2. At first level, hit points equal the maximum result possible for the character's class hit die. CON bonuses still apply.
I'm also considering starting the characters off at 5000 xp, the minimum amount for a Magic-User to hit third level. I wanted any boys playing Magic-Users to have multiple spells to cast per day instead of being reduced to throwing daggers after using up their one first-level spell in the initial encounter. Third level gives any Magic-User a pair of first-level spells as well as a second-level spell.
5000 xp means that any Thieves will begin the game at fourth level, no problem since that starting point doesn't make using their thieving skills a cake-walk. Clerics will be 1000 xp shy of fourth level (and will have two first-level spells), while Fighters will be 3000 xp shy of fourth level as well. Elf Fighter/Magic-Users will begin the game as second-level Fighters with 500 extra xp and as newly-minted second-level Magic Users.
There won't be any "in-game" rationale for a third-level start. I.e., the characters will be fresh off the farm. The two extra levels (three in the case of any Thieves) are essentially a narrative convention granting the PCs protagonist status (and decreasing the likelihood of an early TPK).

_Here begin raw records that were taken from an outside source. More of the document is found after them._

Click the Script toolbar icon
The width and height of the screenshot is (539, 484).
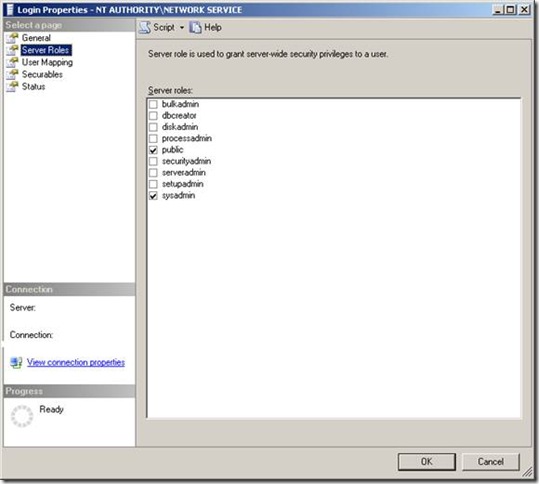pyautogui.click(x=145, y=28)
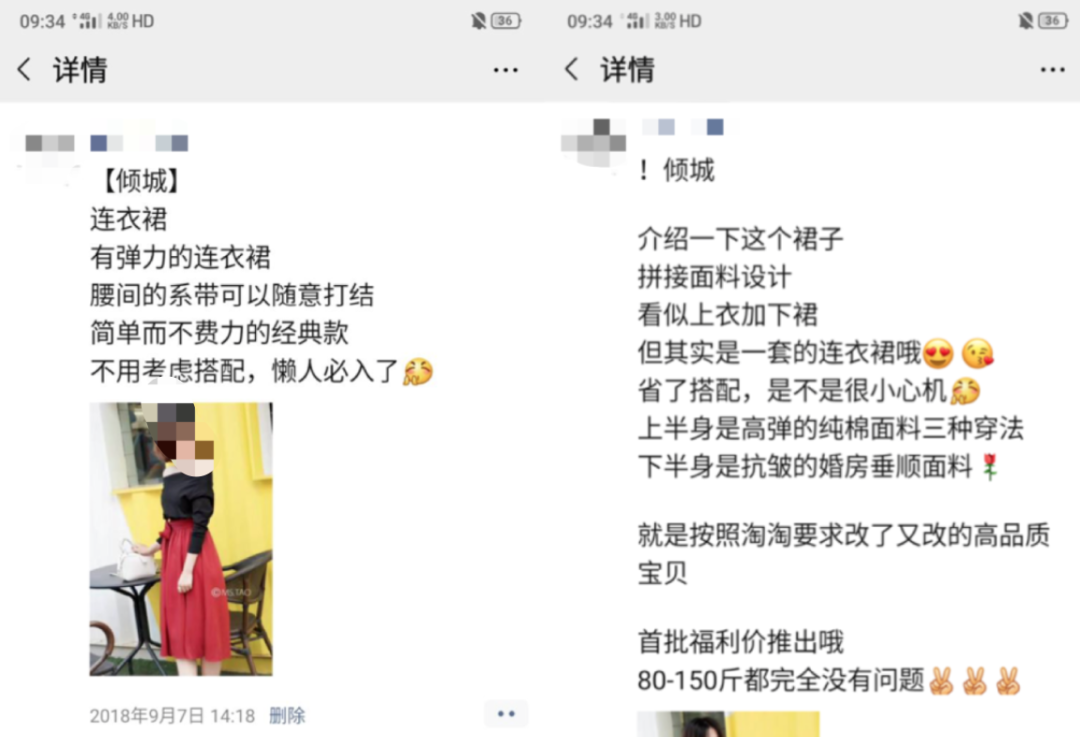Tap the muted bell icon in the left status bar
The height and width of the screenshot is (737, 1080).
(x=478, y=21)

Two additional house rules follow from these decisions:
1. When rolling hit points for second and third level, all results of 1 will be rerolled. Once play begins, though, hit points gained through level advancement will be generated by the rules (and thus results of 1 will be possible). Enhanced survivability remains the guiding principle here.
2. Should a player's character expire, his new character will enter play at third level as well. None of my old groups were ever great fans of the "return to play at first level, even if the rest of the party is eighth level" approach to the game. We always felt that it was strange for experienced heroes to suddenly adopt a neophyte in the midst of their travails. At the same time, I want to use the differentiated experience tables of BFRPG, so a Fourth Edition approach would be cumbersome. (I assume that averaging party levels would be the likely option here, but I'll pass on it.)
Have others made similar decisions when starting campaigns at third level? Also: what are good "first modules" for third level characters, preferably adventures that wouldn't require much work to fit into a forest setting?